# Language Translation with nn.Transformer and torchtext

Based on the tutorial: https://pytorch.org/tutorials/beginner/translation_transformer.html

This notebook provides an introduction to language translation using the `nn.Transformer` module and `torchtext` in PyTorch. It demonstrates how to build and train a transformer model to translate sentences from German to English using the Multi30k dataset.

The dataset is loaded using `torchtext.datasets.Multi30k` and tokenized using the `spacy` library. The data is then processed to build vocabularies for both the source (German) and target (English) languages. The processed data is split into training and validation sets, which are loaded using `DataLoader` with a specified batch size.

A transformer model is defined using `torch.nn.Transformer`, consisting of an encoder and a decoder. The model is trained using the Adam optimizer and cross-entropy loss function. The training loop iterates over the dataset for a specified number of epochs, updating the model parameters to minimize the loss.

Additionally, the notebook includes code to save the trained model's state dictionary to a file and load it back for inference. This allows for the model to be reused without retraining.

The notebook concludes with a section on visualizing the model's translations for a sentence provided by user input, offering a qualitative assessment of the model's performance.

Most of the boilerplate for the training is handled by the manager class. This includes printing metrics during training and periodically saving the model, allowing training to be resumed from the last checkpoint.
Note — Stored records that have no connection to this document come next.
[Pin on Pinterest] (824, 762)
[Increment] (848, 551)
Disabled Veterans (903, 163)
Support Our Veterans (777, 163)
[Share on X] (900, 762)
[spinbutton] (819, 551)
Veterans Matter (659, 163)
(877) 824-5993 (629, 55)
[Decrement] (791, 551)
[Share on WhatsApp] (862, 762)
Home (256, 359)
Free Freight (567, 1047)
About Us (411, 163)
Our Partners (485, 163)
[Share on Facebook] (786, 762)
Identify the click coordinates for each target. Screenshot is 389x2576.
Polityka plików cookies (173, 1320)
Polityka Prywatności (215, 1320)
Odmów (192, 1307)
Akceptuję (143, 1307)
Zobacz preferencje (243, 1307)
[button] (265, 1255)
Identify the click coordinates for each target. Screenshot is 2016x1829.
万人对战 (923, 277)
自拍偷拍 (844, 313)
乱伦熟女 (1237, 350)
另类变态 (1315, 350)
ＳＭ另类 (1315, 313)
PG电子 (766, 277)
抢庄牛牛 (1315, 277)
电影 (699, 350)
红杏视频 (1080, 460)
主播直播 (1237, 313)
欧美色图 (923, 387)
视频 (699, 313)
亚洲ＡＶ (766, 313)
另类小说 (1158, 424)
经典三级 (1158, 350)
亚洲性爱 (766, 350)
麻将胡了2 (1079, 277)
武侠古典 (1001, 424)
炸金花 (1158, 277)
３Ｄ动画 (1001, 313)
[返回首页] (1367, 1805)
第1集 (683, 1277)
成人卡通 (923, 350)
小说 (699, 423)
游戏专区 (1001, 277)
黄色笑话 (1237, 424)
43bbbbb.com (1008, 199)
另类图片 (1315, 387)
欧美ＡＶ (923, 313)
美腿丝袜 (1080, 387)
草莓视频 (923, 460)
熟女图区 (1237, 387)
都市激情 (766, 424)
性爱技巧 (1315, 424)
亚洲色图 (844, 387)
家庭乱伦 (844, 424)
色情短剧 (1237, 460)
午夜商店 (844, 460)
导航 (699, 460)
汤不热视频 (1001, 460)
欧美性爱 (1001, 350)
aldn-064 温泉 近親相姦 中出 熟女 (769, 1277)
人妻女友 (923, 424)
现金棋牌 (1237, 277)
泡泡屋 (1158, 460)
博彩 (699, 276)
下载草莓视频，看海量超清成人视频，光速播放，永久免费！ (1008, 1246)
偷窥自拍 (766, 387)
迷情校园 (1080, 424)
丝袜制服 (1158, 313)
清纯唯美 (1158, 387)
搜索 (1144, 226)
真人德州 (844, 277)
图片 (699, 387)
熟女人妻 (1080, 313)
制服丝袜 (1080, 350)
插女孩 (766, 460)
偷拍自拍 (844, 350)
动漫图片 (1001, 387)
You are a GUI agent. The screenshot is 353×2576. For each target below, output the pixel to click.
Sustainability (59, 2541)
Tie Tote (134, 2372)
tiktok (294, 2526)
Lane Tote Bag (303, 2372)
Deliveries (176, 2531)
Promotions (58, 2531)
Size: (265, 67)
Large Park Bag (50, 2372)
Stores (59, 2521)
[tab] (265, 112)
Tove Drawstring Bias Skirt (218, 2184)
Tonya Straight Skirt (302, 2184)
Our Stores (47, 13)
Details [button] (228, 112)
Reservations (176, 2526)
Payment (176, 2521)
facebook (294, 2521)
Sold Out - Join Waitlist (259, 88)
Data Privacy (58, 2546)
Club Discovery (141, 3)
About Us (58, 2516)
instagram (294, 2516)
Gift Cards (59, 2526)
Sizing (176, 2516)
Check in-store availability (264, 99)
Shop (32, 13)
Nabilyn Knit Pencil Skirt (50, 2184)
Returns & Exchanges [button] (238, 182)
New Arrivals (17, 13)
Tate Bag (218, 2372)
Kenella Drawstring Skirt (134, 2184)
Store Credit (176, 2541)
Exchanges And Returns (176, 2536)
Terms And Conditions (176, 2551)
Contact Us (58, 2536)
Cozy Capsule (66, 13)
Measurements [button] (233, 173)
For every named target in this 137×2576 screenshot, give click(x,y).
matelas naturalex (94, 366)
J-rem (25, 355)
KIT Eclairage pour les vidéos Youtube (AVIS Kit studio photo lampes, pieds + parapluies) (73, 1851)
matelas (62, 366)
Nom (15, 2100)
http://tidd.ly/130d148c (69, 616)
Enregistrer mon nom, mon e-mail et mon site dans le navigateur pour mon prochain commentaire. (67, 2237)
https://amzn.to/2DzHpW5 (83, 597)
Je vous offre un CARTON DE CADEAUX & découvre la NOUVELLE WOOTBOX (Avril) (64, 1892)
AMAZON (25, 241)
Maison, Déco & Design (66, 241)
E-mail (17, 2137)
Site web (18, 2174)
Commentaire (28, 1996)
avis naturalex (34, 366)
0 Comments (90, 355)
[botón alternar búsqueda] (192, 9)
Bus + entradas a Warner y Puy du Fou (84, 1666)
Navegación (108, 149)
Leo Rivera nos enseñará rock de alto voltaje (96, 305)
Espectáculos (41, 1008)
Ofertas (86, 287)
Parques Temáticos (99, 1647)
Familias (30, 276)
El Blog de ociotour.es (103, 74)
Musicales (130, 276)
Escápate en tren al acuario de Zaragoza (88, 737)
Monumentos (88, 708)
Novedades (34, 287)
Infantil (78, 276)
The manager executes the model by passing only the input (because the target should not be passed by default). To allow passing the target (the model uses the target, except for the last token, because it iterates over the tokens to try to generate the next token), the collation function was changed to return a list of tuples `text_input/target_input` to be used by the executor. Furthermore, the `pad_sequence` used in the original tutorial outputs a tensor in which the first dimension corresponds to the tokens and not the batch items (which became the second dimension), but the manager expects a tuple of lists or tensors in which the length corresponds to the batch length (the loss and accuracy metrics are calculated per record, because the last batch may not be full and would have an incorrect weight over those metrics if the number of batches was used).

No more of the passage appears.